L’inflation et le resserrement monétaire agissent toujours comme une chappe de plomb sur les actifs risqués. La Fed et la banque de réserve d’Australie s’apprêtent à relever leurs taux cette semaine. Le S&P termine le mois d’avril en baisse de 9% et le Nasdaq enregistre sa plus forte chute mensuelle depuis le krach de 2008 (-13%). Le plongeon de l’euro vers 1,05 dollars amortit, quant à lui, la baisse des actions sur le continent. Les marchés du crédit sont mal orientés, d’autant que la fermeture du marché londonien lundi incitait à la réduction des positions. Les achats de protection portent le spread de l’iTraxx Crossover au-delà de 430 points de base. Les spreads souverains s’élargissent dans le mouvement général de reconstitution des primes de risque. Le swap spread à 10 ans remonte au-dessus des 80 points de base. Le dollar reste l’unique valeur refuge. Le billet vert se renforce contre toutes les devises majeures. Le yen se situe au-delà de 130 et le yuan s’affaiblit à 6,60 en raison du coût astronomique des mesures de confinement à Shanghai et à Pékin.

L’Europe subit la hausse des coûts de l’énergie au premier trimestre. L’économie italienne se contracte de 0,2%.

La croissance économique s’est infléchie au premier trimestre. L’économie américaine s’est contractée de 1,4% en rythme annualisé sur les trois premiers mois de l’année. La dégradation du solde extérieur retire 3,2% au PIB. La moindre accumulation de stocks pèse à hauteur de 0,8%. Les dépenses publiques, y compris dans le secteur militaire (-8,5%), ont baissé selon les comptes nationaux malgré le soutien à l’Ukraine. En revanche, la consommation et l’investissement privé (équipement, recherche et développement) affichent une forte croissance. Le profil de croissance heurté (+6,9% au quatrième trimestre 2021, puis -1,4% au premier trimestre 2022) sera probablement lissé lors de prochaines révisions. L’activité mesurée par les enquêtes ou les heures travaillées semblent plutôt compatibles avec une croissance stable de l’ordre de 3-4%.

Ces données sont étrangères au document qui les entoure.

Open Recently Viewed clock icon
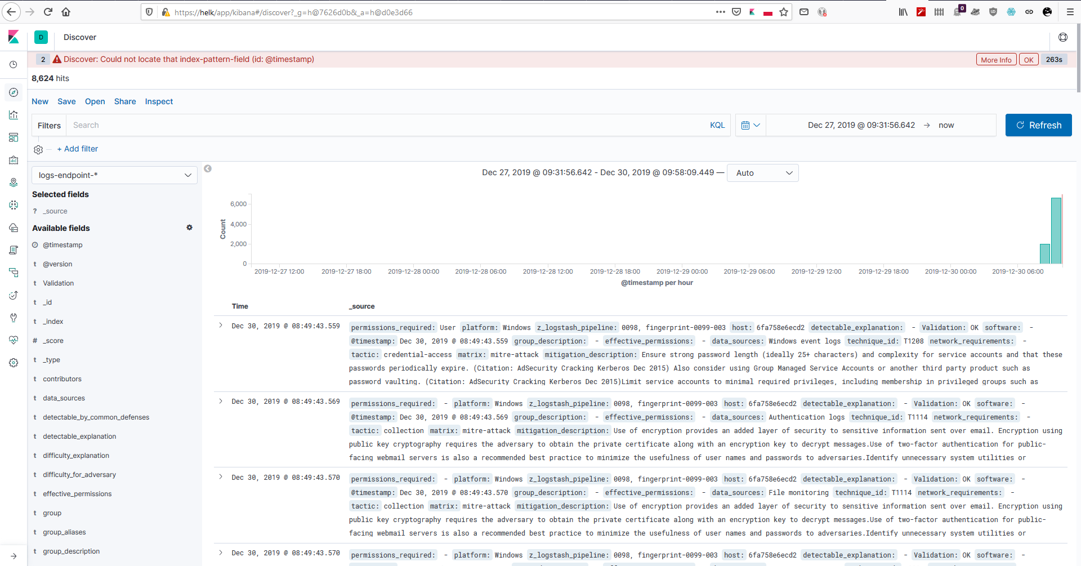(x=14, y=64)
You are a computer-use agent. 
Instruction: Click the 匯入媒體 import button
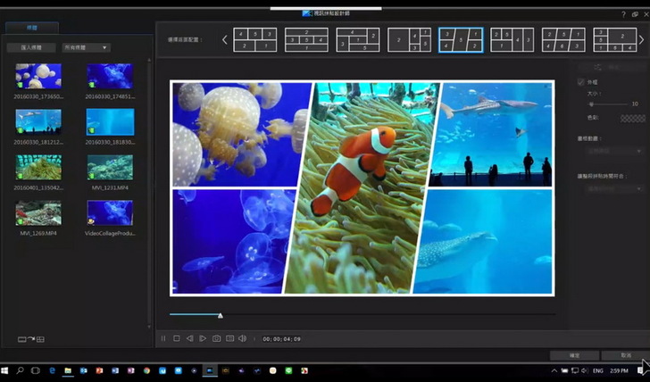point(30,47)
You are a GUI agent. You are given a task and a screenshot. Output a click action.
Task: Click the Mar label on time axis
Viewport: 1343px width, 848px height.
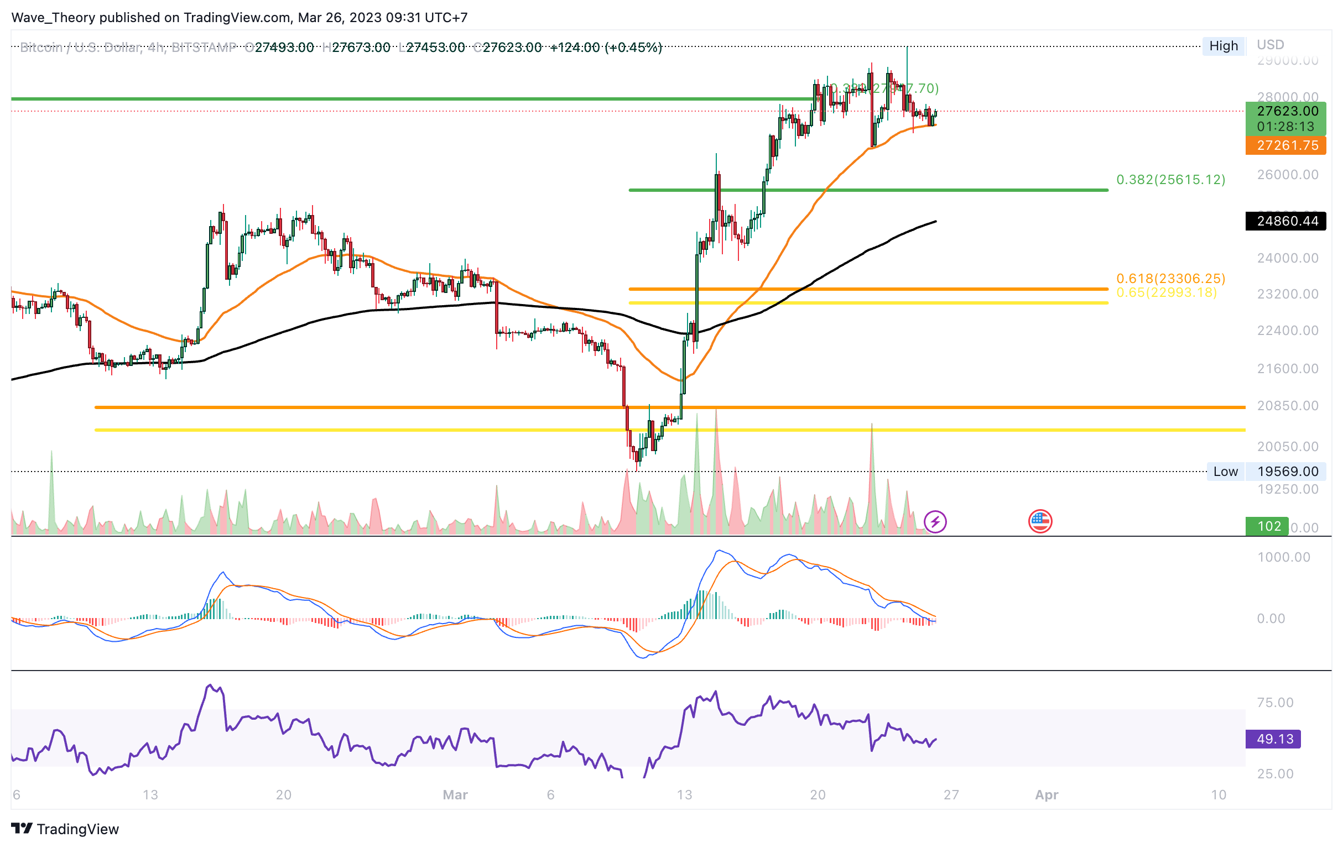[x=455, y=795]
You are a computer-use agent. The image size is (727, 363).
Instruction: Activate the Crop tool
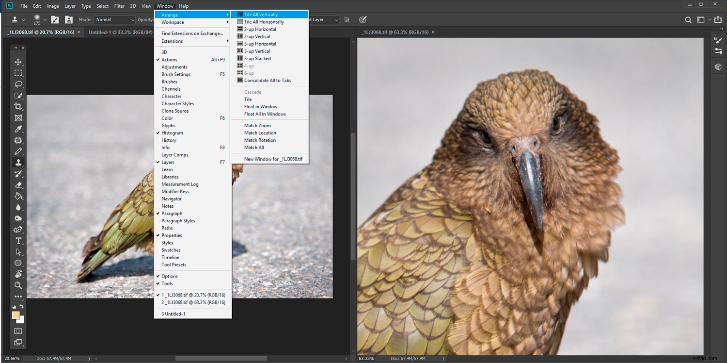[18, 106]
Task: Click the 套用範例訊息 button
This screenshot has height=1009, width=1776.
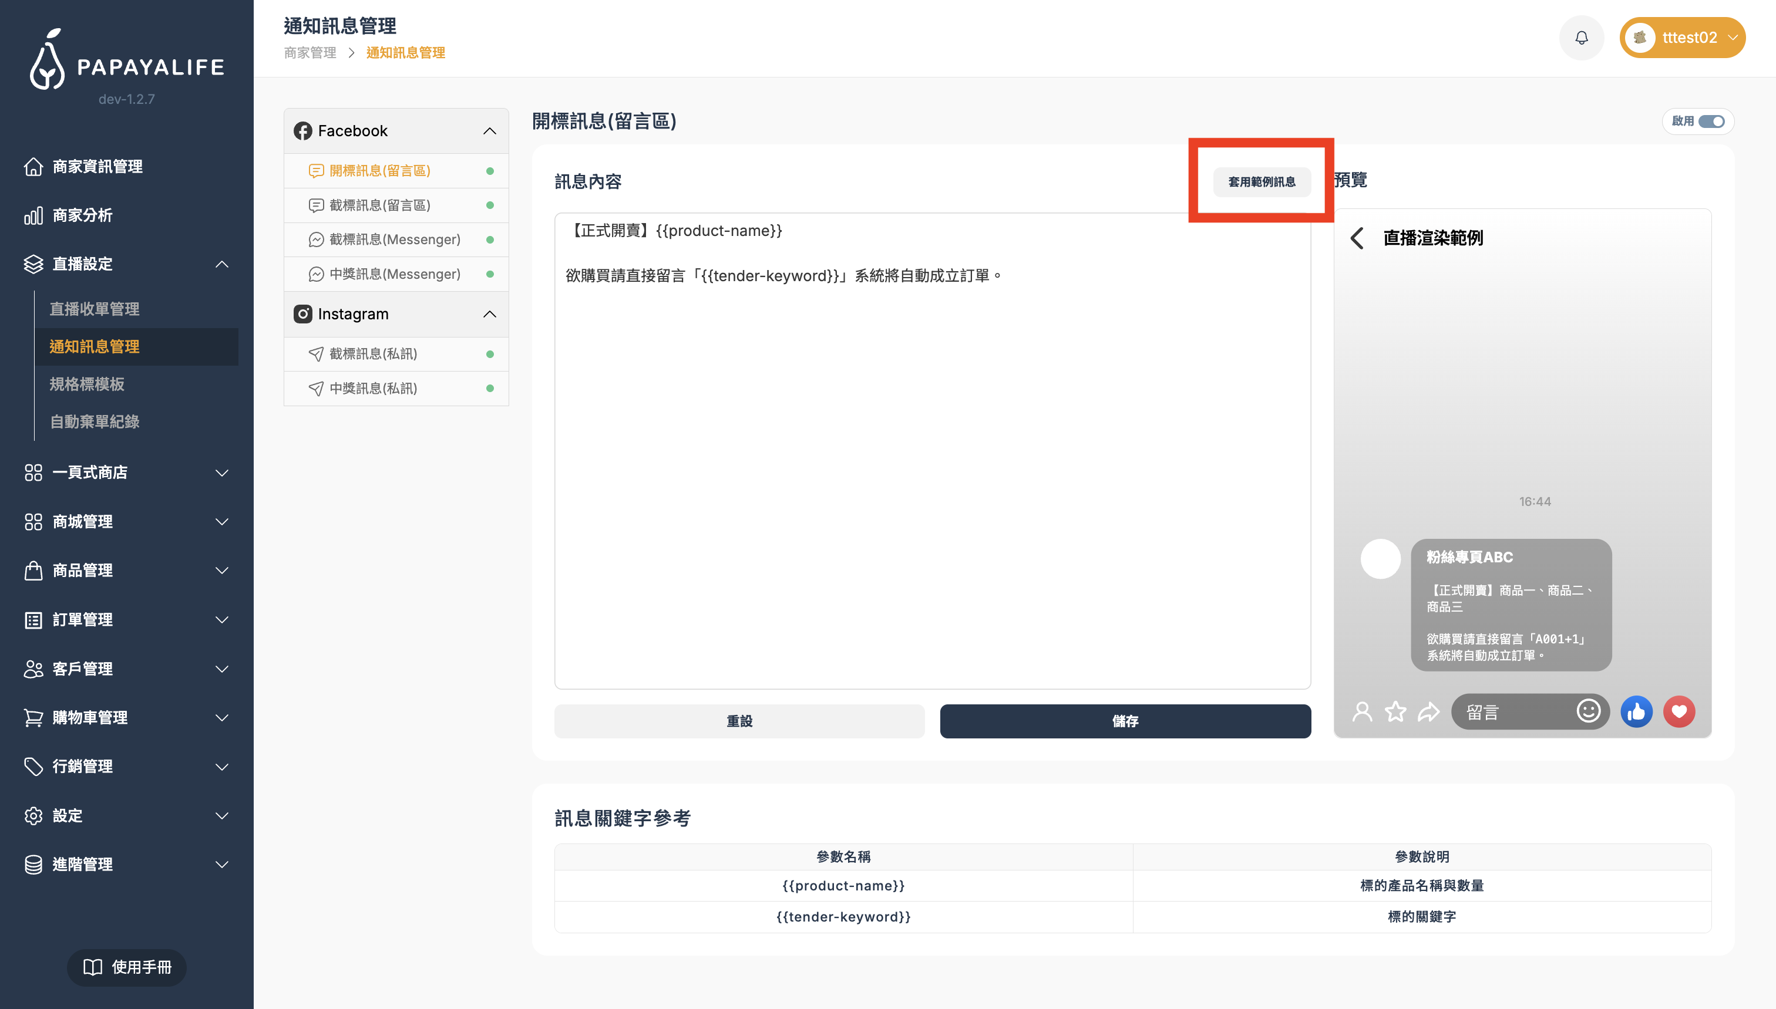Action: coord(1262,182)
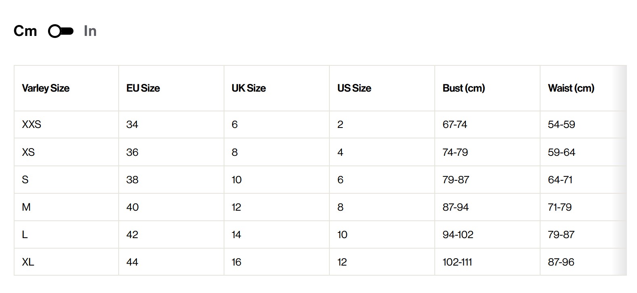Click the 67-74 bust measurement cell
The image size is (637, 293).
(455, 124)
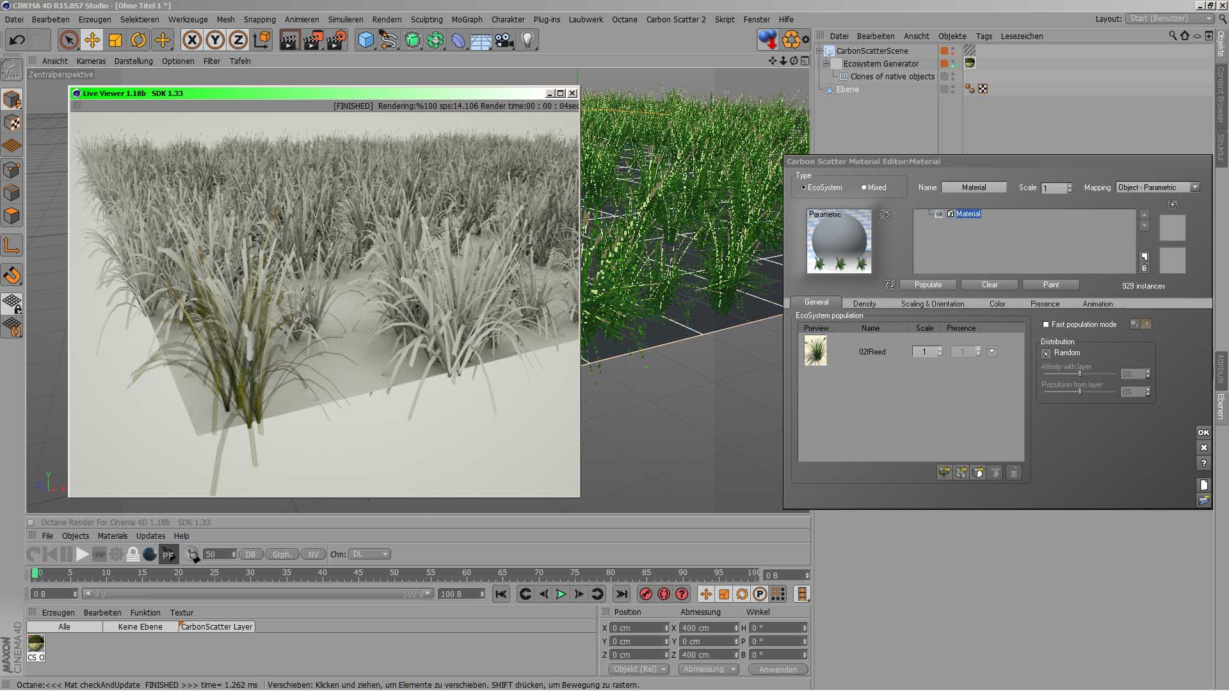Open the Mapping Object - Parametric dropdown
This screenshot has width=1229, height=691.
point(1157,187)
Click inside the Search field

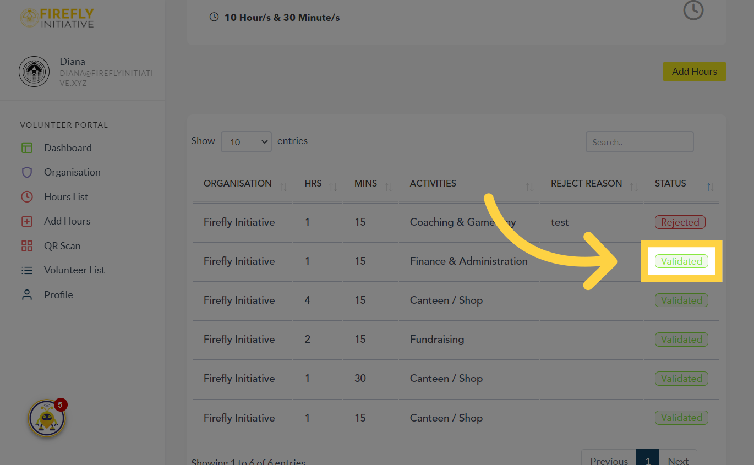click(x=639, y=141)
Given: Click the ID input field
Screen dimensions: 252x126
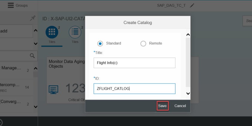Looking at the screenshot, I should point(134,89).
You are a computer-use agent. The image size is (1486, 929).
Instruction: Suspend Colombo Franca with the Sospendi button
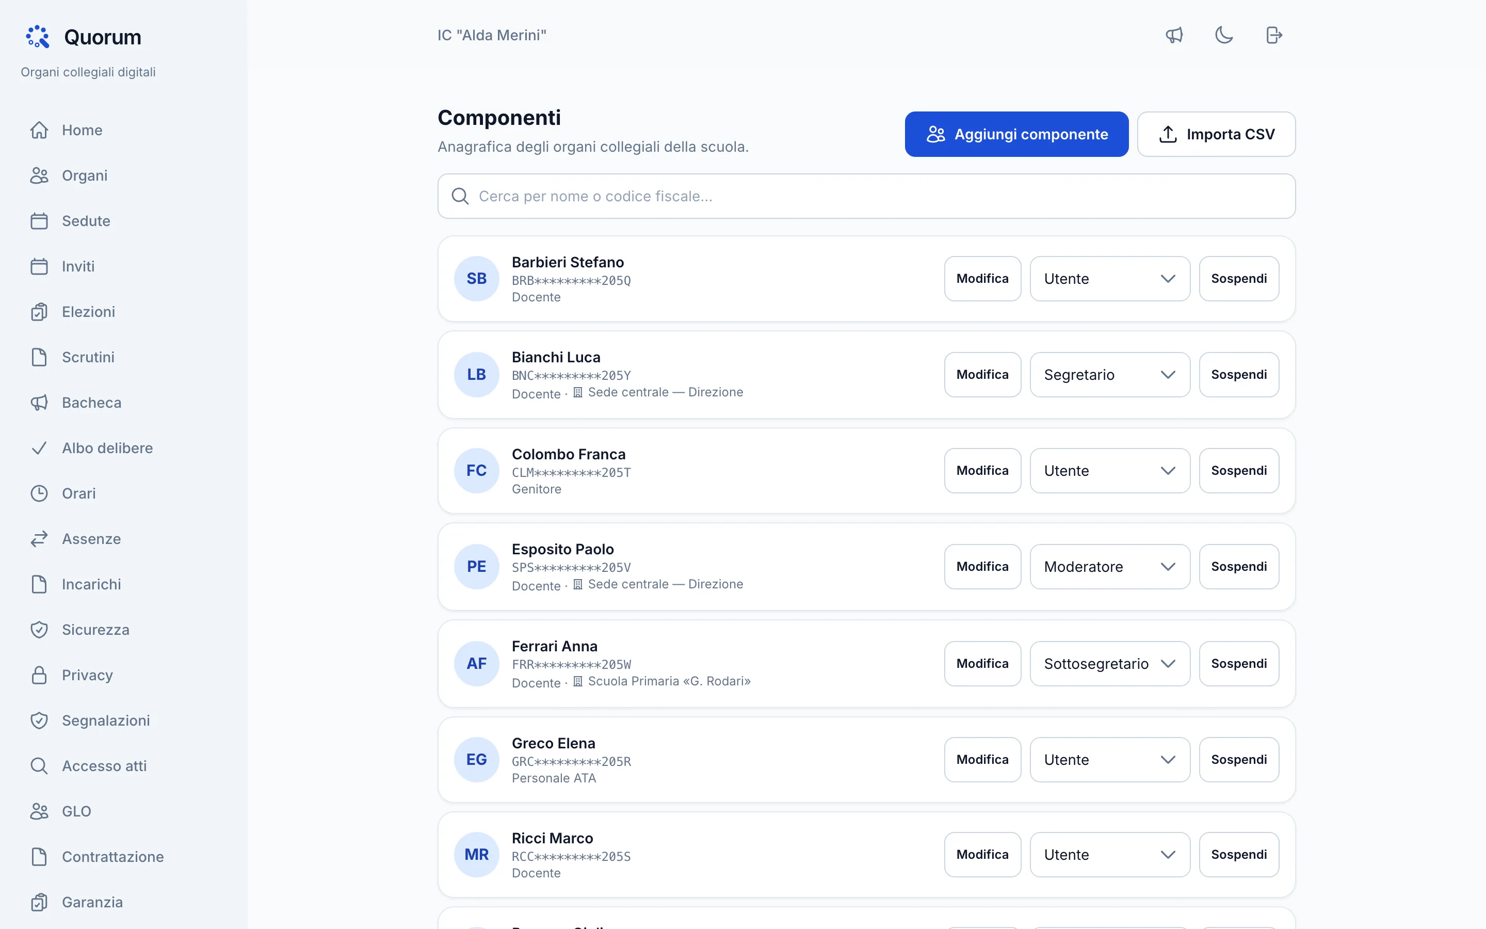point(1239,471)
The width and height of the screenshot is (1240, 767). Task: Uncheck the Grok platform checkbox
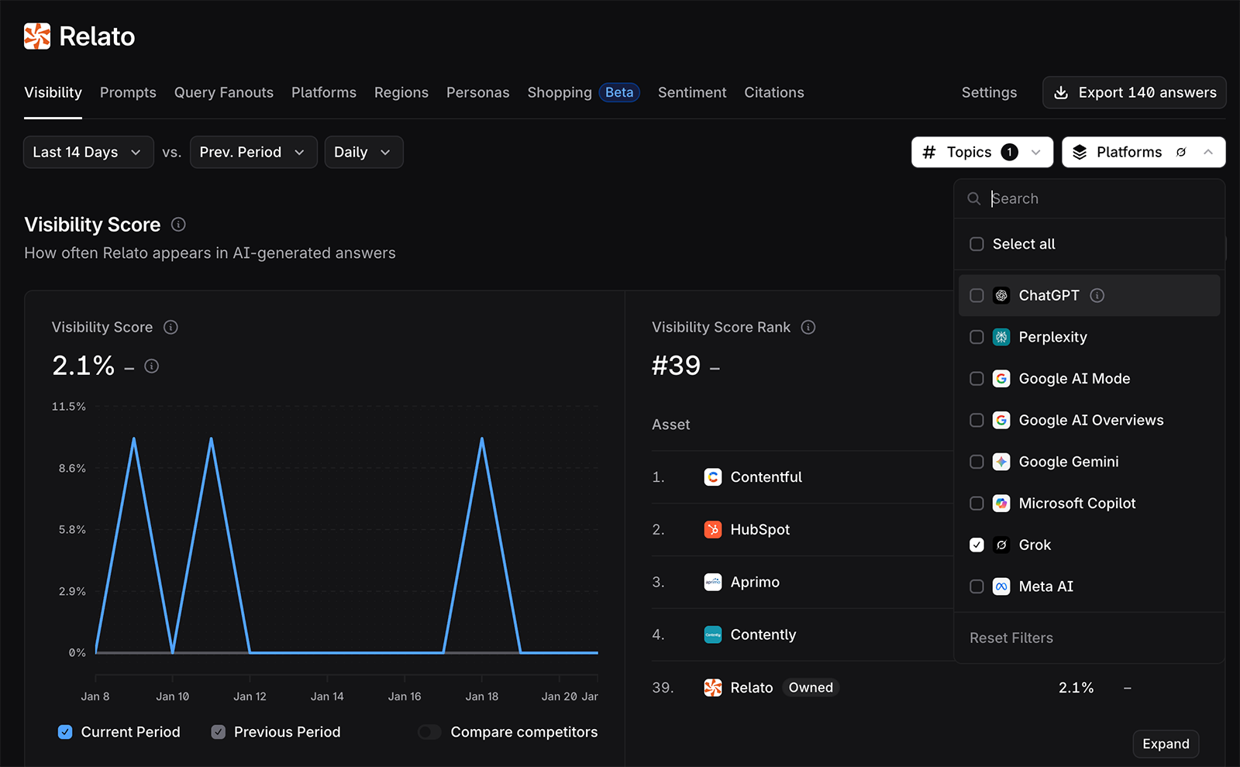(x=977, y=545)
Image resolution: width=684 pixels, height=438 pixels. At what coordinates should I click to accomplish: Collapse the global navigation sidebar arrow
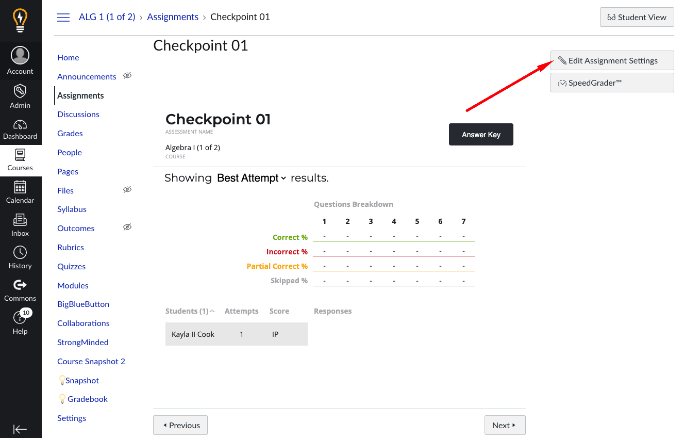point(20,429)
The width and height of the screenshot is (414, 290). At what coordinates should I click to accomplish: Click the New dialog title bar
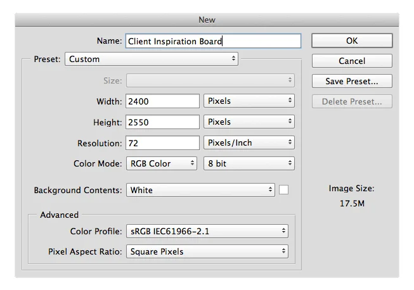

L’Europe subit la hausse des coûts de l’énergie au premier trimestre. L’économie italienne se contracte de 0,2%. En revanche, l’Espagne (+0,2%T) ou l’Allemagne (+0,2%T) dégagent une croissance légèrement positive. Le PIB français stagne entre janvier et mars. La stabilisation de l’IFO et le niveau des enquêtes PMI sont néanmoins encourageants. L’inflation en zone euro se stabilise à un niveau très élevé de 7,5% en avril.

Une hausse des taux en perspective

Les marchés de taux d’intérêt demeurent très volatiles. La prédominance de l’inflation dans le double mandat de la Fed justifie l’accélération des hausses de taux de sorte que la tendance du marché reste à la hausse des rendements. Une série de hausses de 50 points de base est désormais intégrée dans les contrats à terme. Une hausse de 75 points de base n’est pas exclue. Conjointement aux hausses des taux, la Fed annoncera cette semaine le début de la réduction de son bilan. Les minutes du dernier FOMC suggéraient un rythme mensuel de 60 milliards de dollars sur les bons du Trésor et 35 milliards de dollars sur les MBS. L’enveloppe totale du resserrement quantitatif reste à déterminer.  Dans ce contexte, les taux américains à 10 ans s’approchent des 3% avec des objectifs techniques vers 3,20%. Les comptes spéculatifs ont réduit leurs positions vendeuses de contrats malgré la solide tendance haussière.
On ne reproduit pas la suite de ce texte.